INSTRUCTIONS TO FOLLOW
Reproduce the KLI events text word for word from "2. Future Research" to "language is English.".
--- TEXT ---
Events

KLI Colloquia are informal, public talks that are followed by extensive dissussions. Speakers are KLI fellows or visiting researchers who are interested in presenting their work to an interdisciplinary audience and discussing it in a wider research context. We offer three types of talks:

1. Current Research Talks. KLI fellows or visiting researchers present and discuss their most recent research with the KLI fellows and the Vienna scientific community.

2. Future Research Talks. Visiting researchers present and discuss future projects and ideas togehter with the KLI fellows and the Vienna scientific community.

3. Professional Developmental Talks. Experts about research grants and applications at the Austrian and European levels present career opportunities and strategies to late-PhD and post-doctoral researchers.

  • The presentation language is English.
  • If you are interested in presenting your current or future work at the KLI, please contact the Scientific Director or the Executive Manager.

Event Details

Lynn Chiu
KLI Colloquia
Microorganisms as Scaffolds of Host Individuality
Lynn CHIU (University of Bordeaux/CNRS)
2016-11-24 11:30 - 2016-11-24 13:00
KLI
Organized by KLI

Topic description:
There is currently a great debate about whether the holobiont, i.e. a multicellular host and its residential microorganisms, constitutes a biological individual. We propose that resident microorganisms have a general and important role in the individuality of the host organism, not the holobiont. Drawing upon the Equilibrium Model of Immunity (Eberl 2016), we argue that microorganisms are scaffolds of immune capacities and processes that determine the constituency and persistence of the host organism. A scaffolding perspective accommodates the contingency and heterogeneity of resident microorganisms while accounting for their necessity and unifying contributions to host individuality. In our symbiotic view of life, holobionts may not be organisms or units of selection, but macroorganisms cannot persist nor function without their scaffolding microorganisms.

 

Biographical note:
Lynn Chiu is a philosopher of biology and science working as a postdoc researcher at the ImmunoConcept Lab of University of Bordeaux/CNRS, funded by the ERC Starting Grant “Immunity, DEvelopment and the Microbiota (IDEM): Understanding the Continuous Construction of Biological Identity” (PI: Thomas Pradeu). Her current work is on the construction of biological individuals at the intersection of host-microorganism interactions. She earned her PhD in philosophy at the University of Missouri–Columbia in December 2015. Her dissertation concerned the challenges niche construction and ecological developmental biology bring to dispositional accounts of fitness and adaptationism.
--- RECORD EXTRACTS ---
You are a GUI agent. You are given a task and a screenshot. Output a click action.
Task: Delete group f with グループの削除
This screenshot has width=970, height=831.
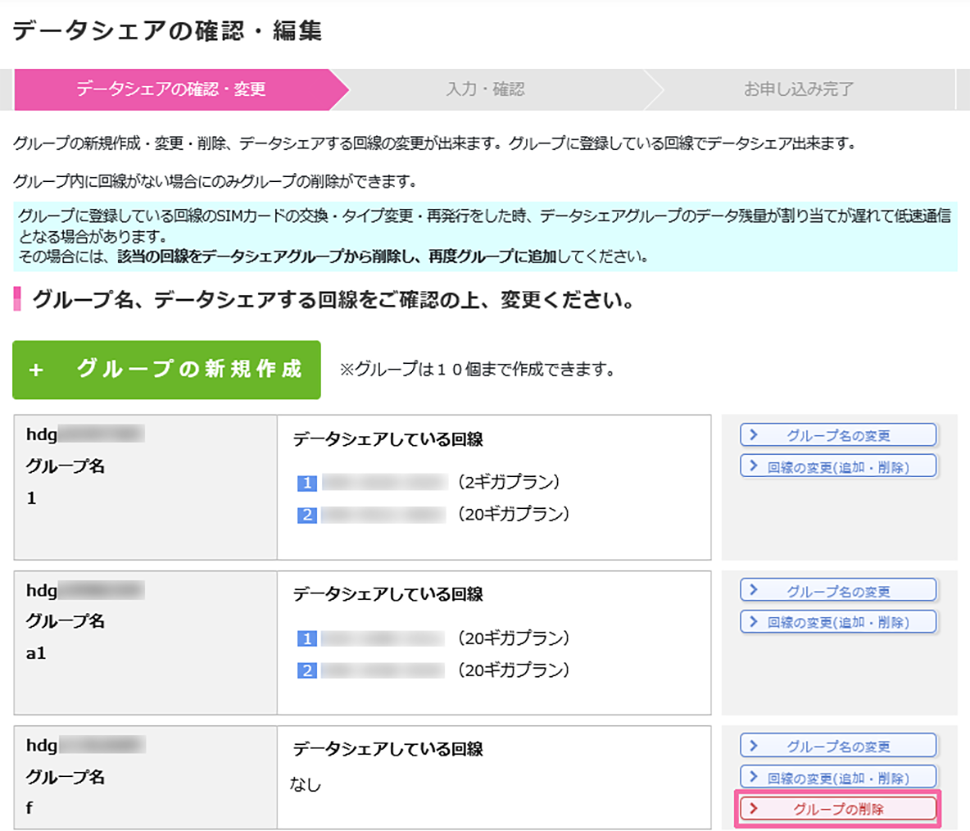click(x=838, y=808)
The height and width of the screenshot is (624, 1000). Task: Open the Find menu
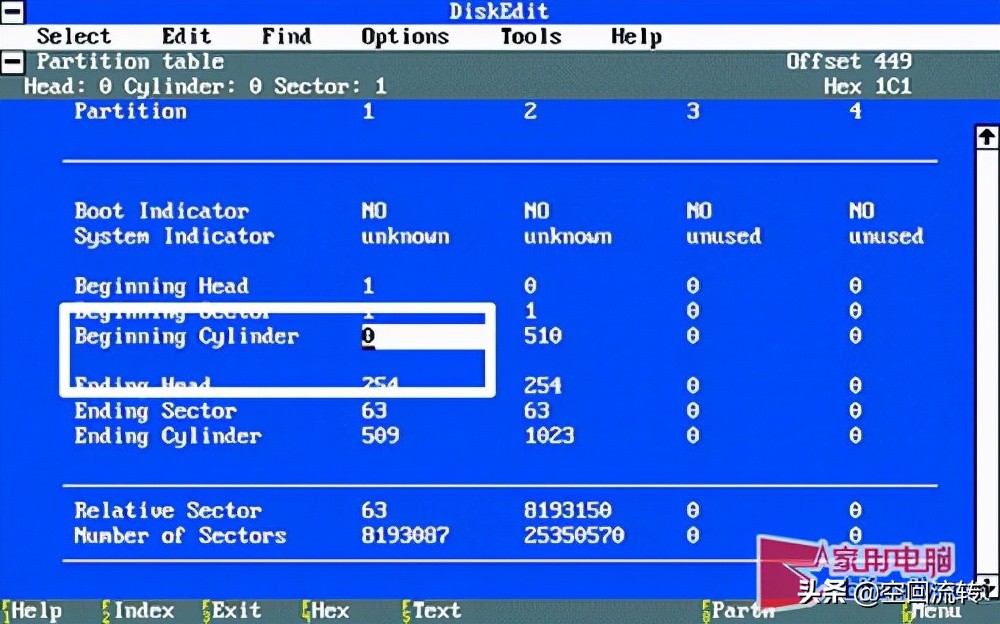coord(286,37)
---
RESPONSE
2. Future Research Talks. Visiting researchers present and discuss future projects and ideas togehter with the KLI fellows and the Vienna scientific community.

3. Professional Developmental Talks. Experts about research grants and applications at the Austrian and European levels present career opportunities and strategies to late-PhD and post-doctoral researchers.

  • The presentation language is English.